Poly­eucte ne put rete­nir un gémis­se­ment. Des pleurs jaillirent de ses yeux ; ses bras se ten­dirent vers Pau­line ; mais, par un suprême effort de volon­té, il se contint et répon­dit doucement : 

— Oui, je pleure, mais c’est de ne pou­voir tou­cher votre cœur des beau­tés de la foi. Mon Dieu, faites que mon sup­plice, mon exemple, l’a­mènent à vous, à son tour. Elle a trop de ver­tus pour n’être pas chrétienne. 

— Quoi, fit Pau­line avec indi­gna­tion, non content de me quit­ter, tu vou­drais me séduire ? 

— Je veux vous conduire au ciel. 

— Ingrat ! Tu ne m’as jamais aimée. 

Poly­eucte pâlit ; il allait répondre quand un pas reten­tit dans la gale­rie : c’é­tait Sévère à qui le pri­son­nier avait fait deman­der une entre­vue quelques ins­tants auparavant. 

Il s’a­van­ça. Pau­line l’a­per­çut et se mépre­nant sur sa visite, elle lui dit avec colère : 

— Vous venez insul­ter un malheureux ?

— Non, se hâta de dire Poly­eucte, j’ai prié Sévère de venir me voir. Je vou­lais, Pau­line, vous confier à lui. Sei­gneur, ajou­ta-t-il en se tour­nant vers le che­va­lier romain, mon union a fait taire l’a­mour que vous aviez l’un pour l’autre. Que ma mort vous unisse. Vivez heu­reux ensemble et mou­rez chré­tiens comme moi, c’est là tout mon sou­hait. Gardes, menez-moi à la mort, je n’ai plus rien à dire ! 

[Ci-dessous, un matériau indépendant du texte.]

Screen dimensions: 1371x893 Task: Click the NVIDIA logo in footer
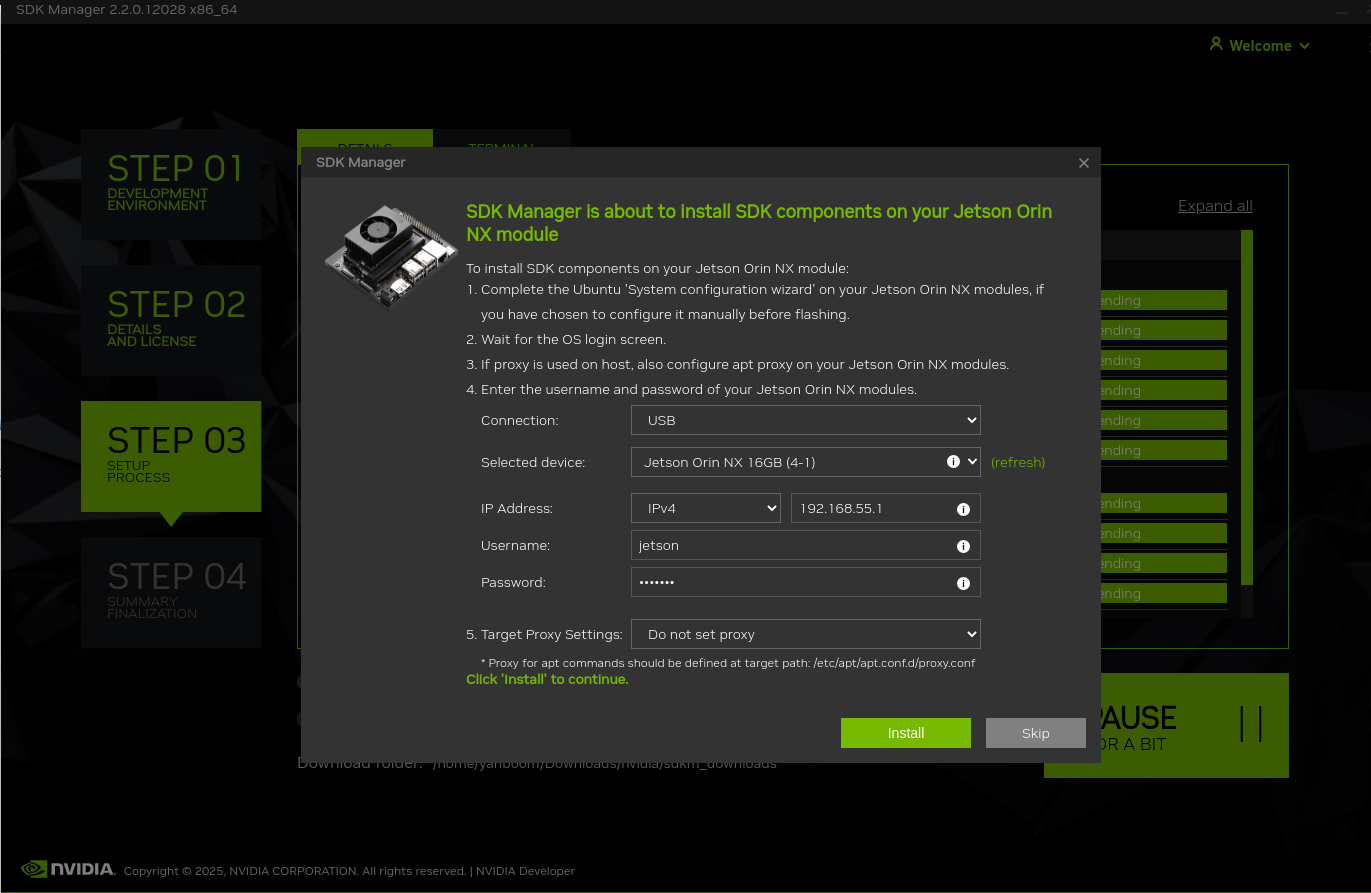[x=68, y=869]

Et Poly­eucte, pré­cé­dant ses gardes, se diri­gea vers la pri­son que Félix lui avait assi­gnée dans son palais pour le sous­traire à tout mou­ve­ment du peuple en sa faveur. 

— Sévère, fit Pau­line au che­va­lier qui ne cachait pas son éton­ne­ment de l’ac­tion de Poly­eucte, ni sa joie, je veux que vous sachiez le fond de ma pen­sée. Mon époux va mou­rir. Soyez géné­reux, sau­vez-le. Employez pour lui toute la faveur que l’empereur vous accorde. L’ef­fort que je vous demande est grand, mais digne de vous. Il n’est pas pos­sible que dans votre âme si noble ait pu ger­mer cette pen­sée de pro­fi­ter de sa mort. S’il en était ain­si, je pré­fé­re­rais le plus affreux sup­plice à l’in­fa­mie d’u­nir mon sort au sort de celui, qui, pou­vant sau­ver Poly­eucte, ne l’au­rait pas fait. 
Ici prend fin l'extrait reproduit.